Hayranlık mağlûp olmuş bir kıskançlıktır. Yani kıskançlık gıptaya, gıpta hayranlığa yerini verir. Dibinde kin vardır. Gitgide, hayranlığın zaafa uğradığı anlarda bu kin ortaya çıkar.
Sevgiliyi dışarda öldürmek neye yarar? İçimizde yaşadığı müddetçe, biz sadece bir şeklin kaatili olmakla kalırız. Onu içimizde öldürebilmeliyiz. Unutmak budur.
Aşka ait her mesele, yalnız onunla, onun içinde hallolunur. Aşk kendisine dışarıda ne hedef, ne vasıta arar. Dışarıdan himayeye de ihtiyacı yoktur.
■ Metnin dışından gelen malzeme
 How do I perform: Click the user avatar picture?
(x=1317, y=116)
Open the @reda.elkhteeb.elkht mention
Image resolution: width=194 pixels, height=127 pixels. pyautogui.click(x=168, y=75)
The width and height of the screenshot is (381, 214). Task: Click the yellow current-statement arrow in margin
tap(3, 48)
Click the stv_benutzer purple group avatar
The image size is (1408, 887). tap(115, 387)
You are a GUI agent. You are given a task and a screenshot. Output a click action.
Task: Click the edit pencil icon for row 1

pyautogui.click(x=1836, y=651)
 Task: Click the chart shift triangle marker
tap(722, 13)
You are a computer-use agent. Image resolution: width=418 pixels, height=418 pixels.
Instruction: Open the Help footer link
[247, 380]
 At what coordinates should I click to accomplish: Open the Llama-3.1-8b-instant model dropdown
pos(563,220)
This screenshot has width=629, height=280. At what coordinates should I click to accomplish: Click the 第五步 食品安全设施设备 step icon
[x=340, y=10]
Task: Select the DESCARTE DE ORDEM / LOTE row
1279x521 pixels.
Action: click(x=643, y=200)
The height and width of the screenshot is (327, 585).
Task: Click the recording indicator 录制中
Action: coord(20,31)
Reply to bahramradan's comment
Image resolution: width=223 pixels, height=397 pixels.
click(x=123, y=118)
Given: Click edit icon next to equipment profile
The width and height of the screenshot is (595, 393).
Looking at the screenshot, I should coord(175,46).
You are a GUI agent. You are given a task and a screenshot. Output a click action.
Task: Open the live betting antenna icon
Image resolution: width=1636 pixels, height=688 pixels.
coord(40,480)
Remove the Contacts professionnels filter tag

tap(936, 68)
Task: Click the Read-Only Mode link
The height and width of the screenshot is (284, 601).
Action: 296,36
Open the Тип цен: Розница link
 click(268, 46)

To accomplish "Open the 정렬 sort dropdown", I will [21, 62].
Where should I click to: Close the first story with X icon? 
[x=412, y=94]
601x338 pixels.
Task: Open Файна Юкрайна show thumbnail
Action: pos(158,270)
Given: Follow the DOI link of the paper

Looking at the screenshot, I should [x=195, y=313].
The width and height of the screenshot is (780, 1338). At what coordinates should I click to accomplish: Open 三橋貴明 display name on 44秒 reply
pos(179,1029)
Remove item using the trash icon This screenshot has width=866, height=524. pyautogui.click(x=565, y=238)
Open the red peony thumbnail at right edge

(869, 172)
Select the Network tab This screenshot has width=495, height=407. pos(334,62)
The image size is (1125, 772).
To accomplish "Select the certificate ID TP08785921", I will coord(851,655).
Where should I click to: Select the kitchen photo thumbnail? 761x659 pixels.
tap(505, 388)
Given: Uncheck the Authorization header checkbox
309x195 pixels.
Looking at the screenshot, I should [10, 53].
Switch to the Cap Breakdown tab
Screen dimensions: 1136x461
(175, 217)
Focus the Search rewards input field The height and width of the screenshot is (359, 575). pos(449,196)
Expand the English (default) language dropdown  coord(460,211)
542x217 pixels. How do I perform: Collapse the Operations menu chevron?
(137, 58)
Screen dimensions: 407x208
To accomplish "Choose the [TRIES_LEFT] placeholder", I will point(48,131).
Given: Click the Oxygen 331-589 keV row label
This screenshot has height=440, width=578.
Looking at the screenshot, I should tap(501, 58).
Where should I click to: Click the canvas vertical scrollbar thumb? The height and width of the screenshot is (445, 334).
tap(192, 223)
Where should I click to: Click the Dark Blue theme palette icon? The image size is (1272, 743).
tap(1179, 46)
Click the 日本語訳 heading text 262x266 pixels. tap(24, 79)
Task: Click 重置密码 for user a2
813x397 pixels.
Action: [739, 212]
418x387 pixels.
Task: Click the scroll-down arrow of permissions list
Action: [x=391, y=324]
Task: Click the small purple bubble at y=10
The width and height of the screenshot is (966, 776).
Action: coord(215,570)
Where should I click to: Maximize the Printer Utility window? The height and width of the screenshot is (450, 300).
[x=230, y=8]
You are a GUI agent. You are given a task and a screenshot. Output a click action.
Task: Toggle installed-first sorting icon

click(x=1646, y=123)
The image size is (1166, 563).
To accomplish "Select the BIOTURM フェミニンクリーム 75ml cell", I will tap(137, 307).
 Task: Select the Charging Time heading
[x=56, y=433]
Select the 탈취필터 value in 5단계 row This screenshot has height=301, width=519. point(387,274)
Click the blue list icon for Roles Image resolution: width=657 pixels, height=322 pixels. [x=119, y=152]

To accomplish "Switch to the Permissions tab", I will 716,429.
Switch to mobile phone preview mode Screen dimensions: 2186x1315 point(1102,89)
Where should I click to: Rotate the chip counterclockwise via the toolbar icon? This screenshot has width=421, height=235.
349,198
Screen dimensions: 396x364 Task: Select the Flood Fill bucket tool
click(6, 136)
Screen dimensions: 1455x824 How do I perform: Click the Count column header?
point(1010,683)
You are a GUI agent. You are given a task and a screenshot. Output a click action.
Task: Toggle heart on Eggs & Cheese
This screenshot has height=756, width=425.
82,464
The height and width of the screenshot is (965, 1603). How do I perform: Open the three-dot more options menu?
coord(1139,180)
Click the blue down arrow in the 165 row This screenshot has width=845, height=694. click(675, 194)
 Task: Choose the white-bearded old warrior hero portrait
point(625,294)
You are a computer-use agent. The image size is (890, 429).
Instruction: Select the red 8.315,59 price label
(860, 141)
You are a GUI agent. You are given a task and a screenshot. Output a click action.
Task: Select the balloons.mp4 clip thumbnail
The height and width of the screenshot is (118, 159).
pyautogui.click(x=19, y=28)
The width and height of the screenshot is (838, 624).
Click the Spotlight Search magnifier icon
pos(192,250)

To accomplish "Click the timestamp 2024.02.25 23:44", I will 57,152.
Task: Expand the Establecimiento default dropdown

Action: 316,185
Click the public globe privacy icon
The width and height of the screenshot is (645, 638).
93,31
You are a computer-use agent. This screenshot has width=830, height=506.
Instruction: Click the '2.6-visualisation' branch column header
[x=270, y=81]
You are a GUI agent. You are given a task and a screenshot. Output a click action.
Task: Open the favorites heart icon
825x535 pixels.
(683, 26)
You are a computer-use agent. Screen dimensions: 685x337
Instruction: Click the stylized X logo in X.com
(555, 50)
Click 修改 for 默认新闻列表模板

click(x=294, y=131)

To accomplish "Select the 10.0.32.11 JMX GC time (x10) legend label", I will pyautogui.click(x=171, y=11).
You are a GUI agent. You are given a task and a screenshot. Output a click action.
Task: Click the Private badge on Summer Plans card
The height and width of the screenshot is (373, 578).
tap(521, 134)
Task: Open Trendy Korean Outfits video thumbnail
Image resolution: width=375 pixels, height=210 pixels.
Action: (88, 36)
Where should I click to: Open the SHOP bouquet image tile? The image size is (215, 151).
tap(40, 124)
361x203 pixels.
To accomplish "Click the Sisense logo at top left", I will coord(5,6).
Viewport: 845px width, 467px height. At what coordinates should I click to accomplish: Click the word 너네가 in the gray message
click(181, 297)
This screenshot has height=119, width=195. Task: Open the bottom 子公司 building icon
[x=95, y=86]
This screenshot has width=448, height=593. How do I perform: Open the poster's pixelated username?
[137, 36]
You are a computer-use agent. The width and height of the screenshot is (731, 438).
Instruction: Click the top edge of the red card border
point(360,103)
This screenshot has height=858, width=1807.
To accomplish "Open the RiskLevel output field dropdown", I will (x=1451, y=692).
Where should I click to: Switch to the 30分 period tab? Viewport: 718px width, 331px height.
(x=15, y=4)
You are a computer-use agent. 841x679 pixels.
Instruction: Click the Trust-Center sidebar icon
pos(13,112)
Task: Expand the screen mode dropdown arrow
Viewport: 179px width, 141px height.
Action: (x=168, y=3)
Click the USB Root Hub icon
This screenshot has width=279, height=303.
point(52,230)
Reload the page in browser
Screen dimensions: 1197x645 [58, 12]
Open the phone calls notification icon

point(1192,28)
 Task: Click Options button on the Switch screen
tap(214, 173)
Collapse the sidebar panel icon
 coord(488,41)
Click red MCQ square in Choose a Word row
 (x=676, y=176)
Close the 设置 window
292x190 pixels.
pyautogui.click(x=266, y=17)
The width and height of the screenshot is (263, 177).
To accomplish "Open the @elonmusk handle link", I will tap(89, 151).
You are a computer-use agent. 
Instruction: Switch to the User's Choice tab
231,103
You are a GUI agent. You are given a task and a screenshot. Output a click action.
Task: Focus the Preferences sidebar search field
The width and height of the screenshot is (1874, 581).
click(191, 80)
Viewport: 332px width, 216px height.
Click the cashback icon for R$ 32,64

Bir sömürge değil, muazzam bir imparatorluktur o.
Gerçek aşkın sonsuz, hep kendisi gibi olduğuna, kararlılığını saflığını koruduğuna, taşkınlık gösterilerine gerek duymadığına inanın; saçları beyazlasa da yüreği gençtir.
Ayrılığın duyguların yoğunluğunu zayıflatmasına, ruhun çizgilerini silmesine ve sevilen kişinin güzelliklerini azaltmasına sadece zekâsı pek gelişmemiş kişilerde ya da sıradan yüreklerde rastlanmaz mı?
Aşka bir sözcüğün, bir bakışın, ses tonundaki bir değişimin, görünürde hafif bir ilginin yettiğini herkesten iyi bilirsiniz; aşkın en zarif ayrıcalığı kendisini kanıtlamasıdır.